§ Passage to read
▬▬▬▬▬▬
June 10, 2015

The “Less Is More” Medical Campaign – Part 2



Some people do the darnest things.  Dallas Mavericks owner Mark Cuban did a good one when he tweeted to his followers to have their blood tested "for everything available" every three months.  Naturally the media had a field day and jumped all over it saying that this could result in false positives, further testing, unneeded treatment, stress, and considerable costs.

The medical community did expose their true feelings when they described the "less is more" movement as a discussion to reduce overuse of "low-value" services.  They say that low-value services are screening, diagnostic tests, or treatments that are unlikely to help patients and post the risk of harm.

In general, they are referring to all screening which means much of the preventive care advocated by the Centers for Medicare and Medicaid Services (CMS).  Researchers have suggested the cost of wasted healthcare dollars, including from overuse of low-value services, makes up a third of the nation's $2.8 trillion healthcare bill.

The less in more campaign has been in the background over the last decade, but has gained a healthy traction with the 2012 Choosing Wisely campaign by the American Board of Internal Medicine (ABIM) Foundation.  The campaign enlisted clinician groups to help promote change by naming an evidence-based top 5 list of tests and procedures that physicians and patients should question because they offer little or no benefit and may cause harm.  Consumer Reports and other consumer groups have also signed on to help educate patients about how more medicine can be harmful.

In addition, some of the prominent diabetes organizations have adopted positions not friendly to those of us with type 2 diabetes.  I will admit that this has me upset and very much against the Society of General Internal Medicine (SGIM) for their stand on this - "Don't recommend daily home finger glucose testing in patients with Type 2 diabetes mellitus not using insulin."  It is not that the American Association of Clinical Endocrinologists did much better, they didn't.
▬▬▬▬▬▬
§ Stored data

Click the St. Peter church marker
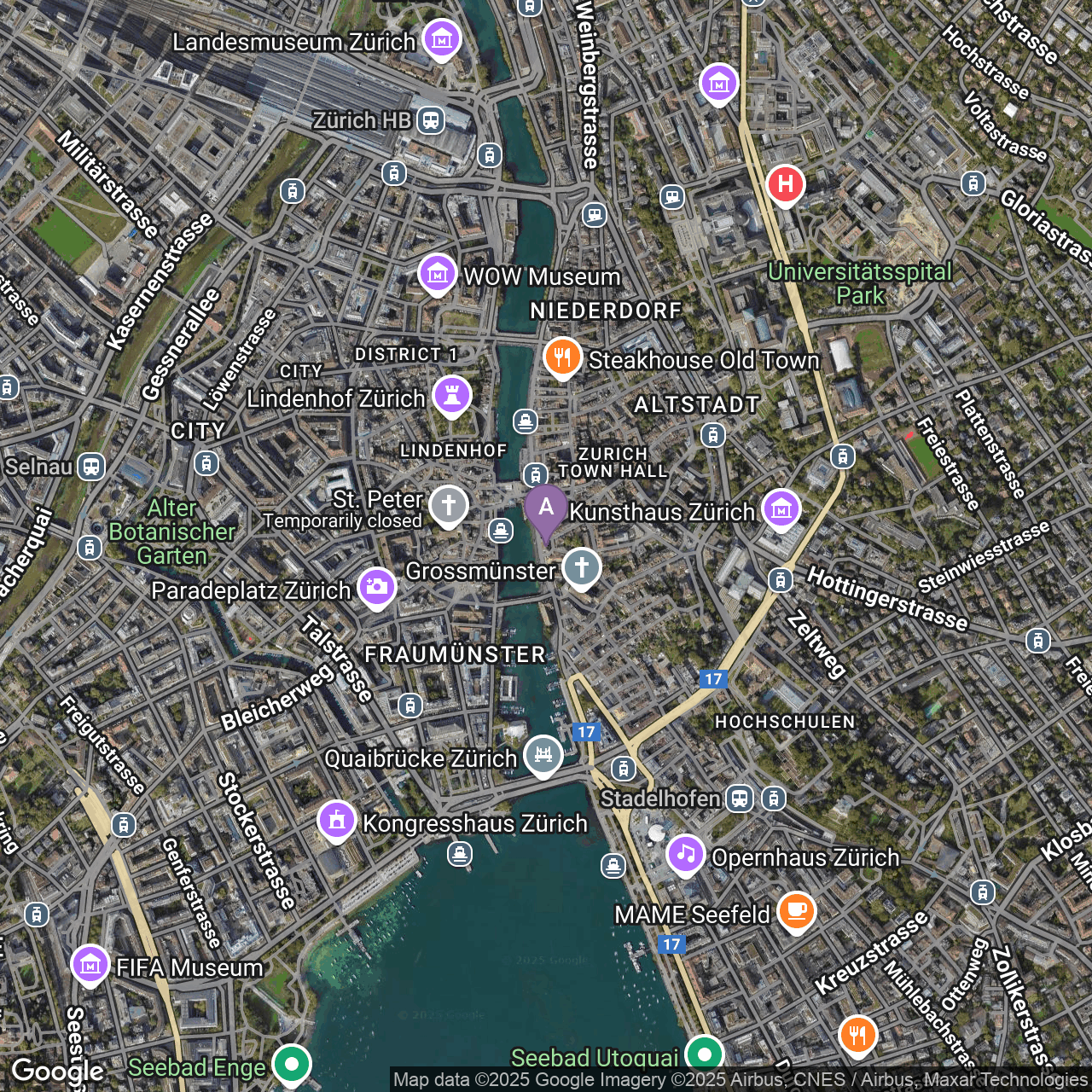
▬▬▬▬▬▬
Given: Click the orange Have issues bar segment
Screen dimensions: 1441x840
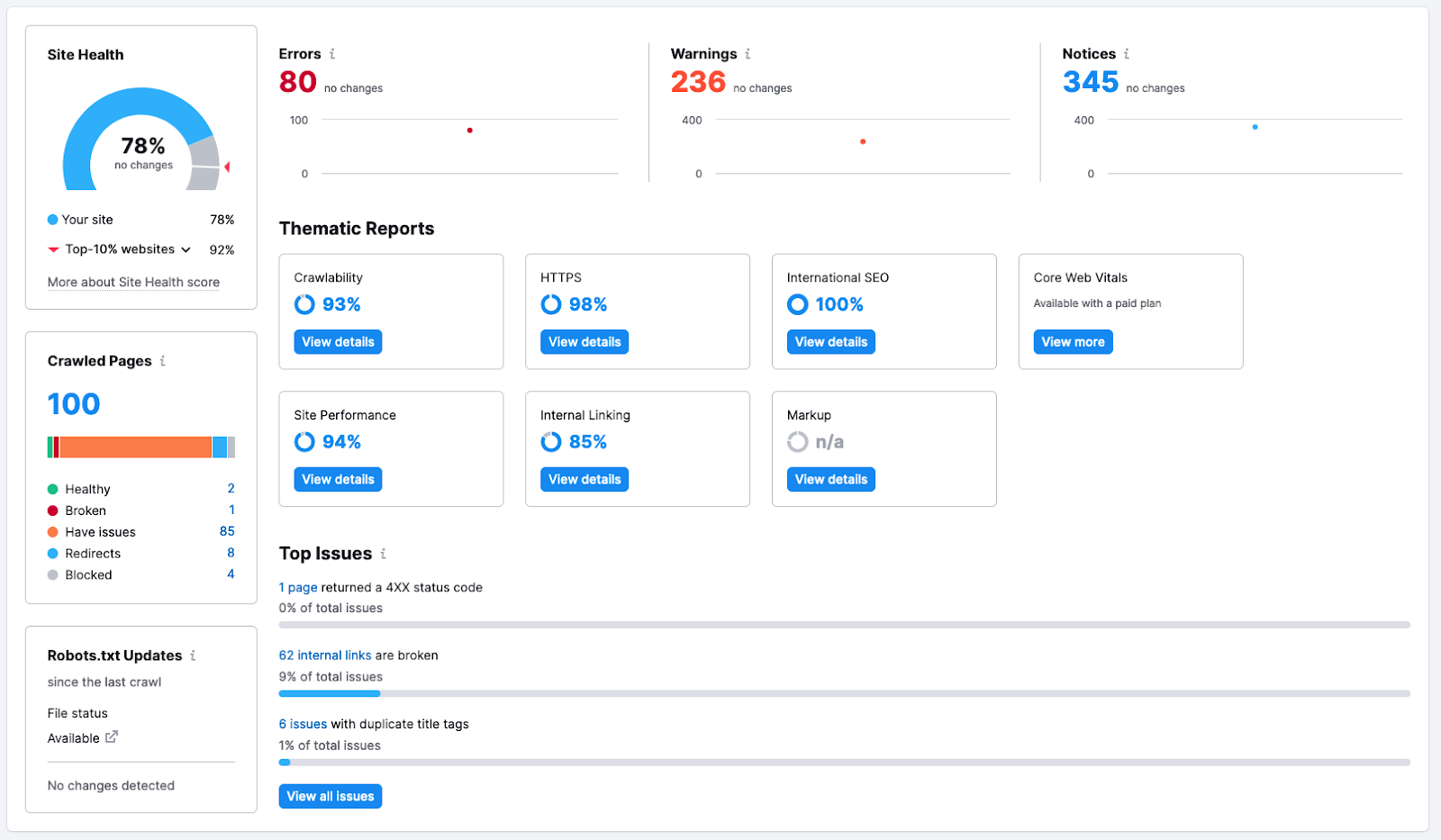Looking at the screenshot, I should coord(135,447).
▬▬▬▬▬▬
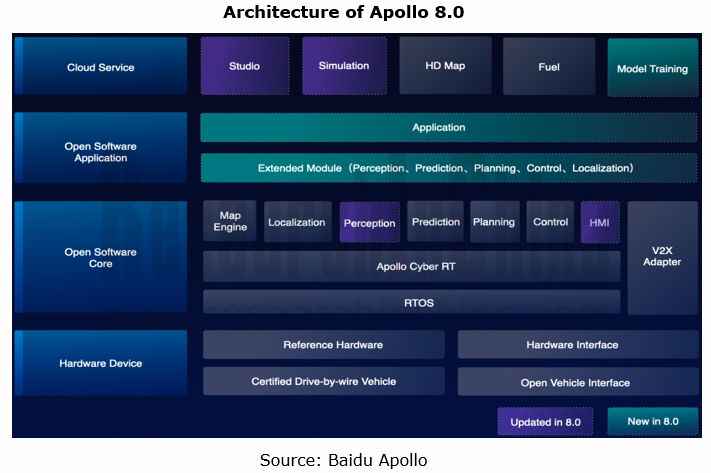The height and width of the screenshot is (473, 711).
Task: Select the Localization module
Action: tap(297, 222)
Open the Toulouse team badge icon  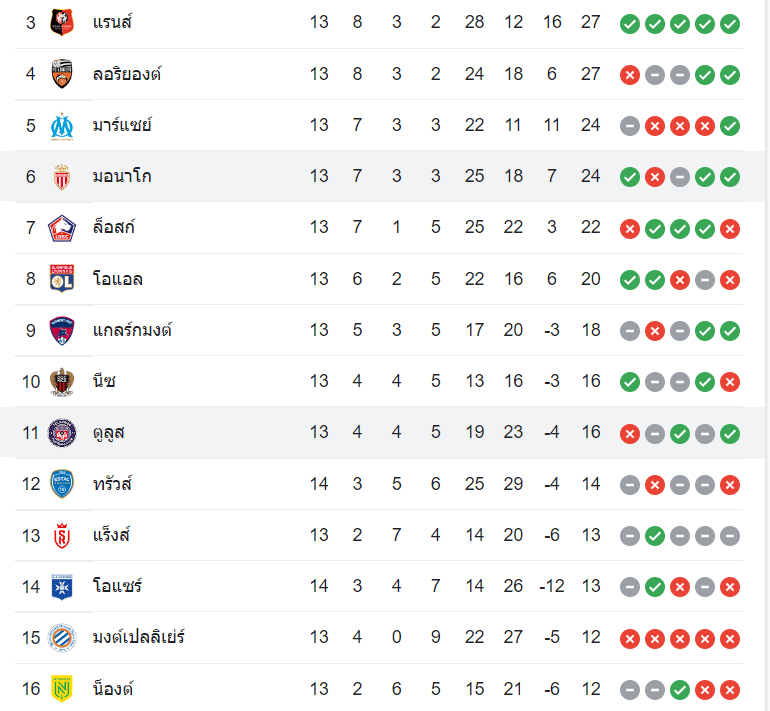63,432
▬▬▬▬▬▬
§ Work instructions
Please answer these questions from the "less is more" article:
(a) How often did Mark Cuban tell his followers to have their blood tested?
(b) What share of the nation's $2.8 trillion healthcare bill do researchers say is wasted healthcare dollars?
(c) Which organization started the Choosing Wisely campaign in 2012?
Draw only on the "less is more" article when answering, not on the rows.

§ Exercise output
(a) Every three months.
(b) A third.
(c) The American Board of Internal Medicine (ABIM) Foundation.